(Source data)

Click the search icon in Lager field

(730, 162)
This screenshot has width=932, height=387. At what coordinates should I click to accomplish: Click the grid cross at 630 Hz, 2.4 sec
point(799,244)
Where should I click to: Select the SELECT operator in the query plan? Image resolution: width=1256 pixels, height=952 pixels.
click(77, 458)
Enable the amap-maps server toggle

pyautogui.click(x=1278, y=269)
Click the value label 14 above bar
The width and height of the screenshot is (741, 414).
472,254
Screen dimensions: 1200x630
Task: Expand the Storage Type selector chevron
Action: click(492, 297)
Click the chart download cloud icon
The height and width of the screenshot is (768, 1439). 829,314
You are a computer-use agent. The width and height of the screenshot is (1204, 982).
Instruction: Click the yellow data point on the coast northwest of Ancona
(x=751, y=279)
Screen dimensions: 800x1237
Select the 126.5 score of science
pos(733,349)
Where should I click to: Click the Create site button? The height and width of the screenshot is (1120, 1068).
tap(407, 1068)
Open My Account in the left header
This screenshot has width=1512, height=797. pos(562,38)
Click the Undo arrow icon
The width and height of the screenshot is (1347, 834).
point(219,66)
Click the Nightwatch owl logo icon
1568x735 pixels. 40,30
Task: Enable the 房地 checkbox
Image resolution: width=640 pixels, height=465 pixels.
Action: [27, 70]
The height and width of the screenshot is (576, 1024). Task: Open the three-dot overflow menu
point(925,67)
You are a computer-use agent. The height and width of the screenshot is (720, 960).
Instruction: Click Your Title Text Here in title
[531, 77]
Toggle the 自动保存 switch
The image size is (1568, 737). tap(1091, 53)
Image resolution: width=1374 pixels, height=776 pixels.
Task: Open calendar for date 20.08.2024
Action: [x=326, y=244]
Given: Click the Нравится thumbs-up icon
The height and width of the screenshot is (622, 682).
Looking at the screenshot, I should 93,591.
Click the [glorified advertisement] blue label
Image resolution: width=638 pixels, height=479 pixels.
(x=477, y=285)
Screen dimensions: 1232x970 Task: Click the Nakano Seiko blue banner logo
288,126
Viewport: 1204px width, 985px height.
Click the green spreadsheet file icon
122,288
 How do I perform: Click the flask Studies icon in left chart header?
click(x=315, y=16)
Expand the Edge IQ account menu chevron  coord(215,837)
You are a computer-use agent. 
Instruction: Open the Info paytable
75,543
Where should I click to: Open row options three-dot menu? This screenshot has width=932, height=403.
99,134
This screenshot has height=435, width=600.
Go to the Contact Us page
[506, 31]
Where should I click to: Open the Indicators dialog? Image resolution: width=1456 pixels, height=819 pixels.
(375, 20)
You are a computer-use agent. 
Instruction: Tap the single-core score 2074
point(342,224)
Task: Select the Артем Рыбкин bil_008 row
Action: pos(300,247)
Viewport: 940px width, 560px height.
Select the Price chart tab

▸ **Your objective**: Copy out all of the rows above, substituting "Command" for "Instruction" wherever it appears and leaving everything else unchanged.

▸ **Task solution**:
Click the search icon in Lager field

(730, 162)
This screenshot has width=932, height=387. At what coordinates should I click to accomplish: Click the grid cross at 630 Hz, 2.4 sec
point(799,244)
Where should I click to: Select the SELECT operator in the query plan? Image resolution: width=1256 pixels, height=952 pixels.
click(77, 458)
Enable the amap-maps server toggle

pyautogui.click(x=1278, y=269)
Click the value label 14 above bar
The width and height of the screenshot is (741, 414).
472,254
Screen dimensions: 1200x630
Task: Expand the Storage Type selector chevron
Action: click(492, 297)
Click the chart download cloud icon
The height and width of the screenshot is (768, 1439). 829,314
You are a computer-use agent. The width and height of the screenshot is (1204, 982).
Command: Click the yellow data point on the coast northwest of Ancona
(x=751, y=279)
Screen dimensions: 800x1237
Select the 126.5 score of science
pos(733,349)
Where should I click to: Click the Create site button? The height and width of the screenshot is (1120, 1068).
tap(407, 1068)
Open My Account in the left header
This screenshot has width=1512, height=797. pos(562,38)
Click the Undo arrow icon
The width and height of the screenshot is (1347, 834).
point(219,66)
Click the Nightwatch owl logo icon
1568x735 pixels. 40,30
Task: Enable the 房地 checkbox
Image resolution: width=640 pixels, height=465 pixels.
Action: [27, 70]
The height and width of the screenshot is (576, 1024). Task: Open the three-dot overflow menu
point(925,67)
You are a computer-use agent. The height and width of the screenshot is (720, 960).
Command: Click Your Title Text Here in title
[531, 77]
Toggle the 自动保存 switch
The image size is (1568, 737). tap(1091, 53)
Image resolution: width=1374 pixels, height=776 pixels.
Task: Open calendar for date 20.08.2024
Action: [x=326, y=244]
Given: Click the Нравится thumbs-up icon
The height and width of the screenshot is (622, 682).
Looking at the screenshot, I should 93,591.
Click the [glorified advertisement] blue label
Image resolution: width=638 pixels, height=479 pixels.
(x=477, y=285)
Screen dimensions: 1232x970 Task: Click the Nakano Seiko blue banner logo
288,126
Viewport: 1204px width, 985px height.
Click the green spreadsheet file icon
122,288
 How do I perform: Click the flask Studies icon in left chart header?
click(x=315, y=16)
Expand the Edge IQ account menu chevron  coord(215,837)
You are a computer-use agent. 
Command: Open the Info paytable
75,543
Where should I click to: Open row options three-dot menu? This screenshot has width=932, height=403.
99,134
This screenshot has height=435, width=600.
Go to the Contact Us page
[506, 31]
Where should I click to: Open the Indicators dialog? Image resolution: width=1456 pixels, height=819 pixels.
(375, 20)
You are a computer-use agent. 
Command: Tap the single-core score 2074
point(342,224)
Task: Select the Артем Рыбкин bil_008 row
Action: pos(300,247)
Viewport: 940px width, 560px height.
Select the Price chart tab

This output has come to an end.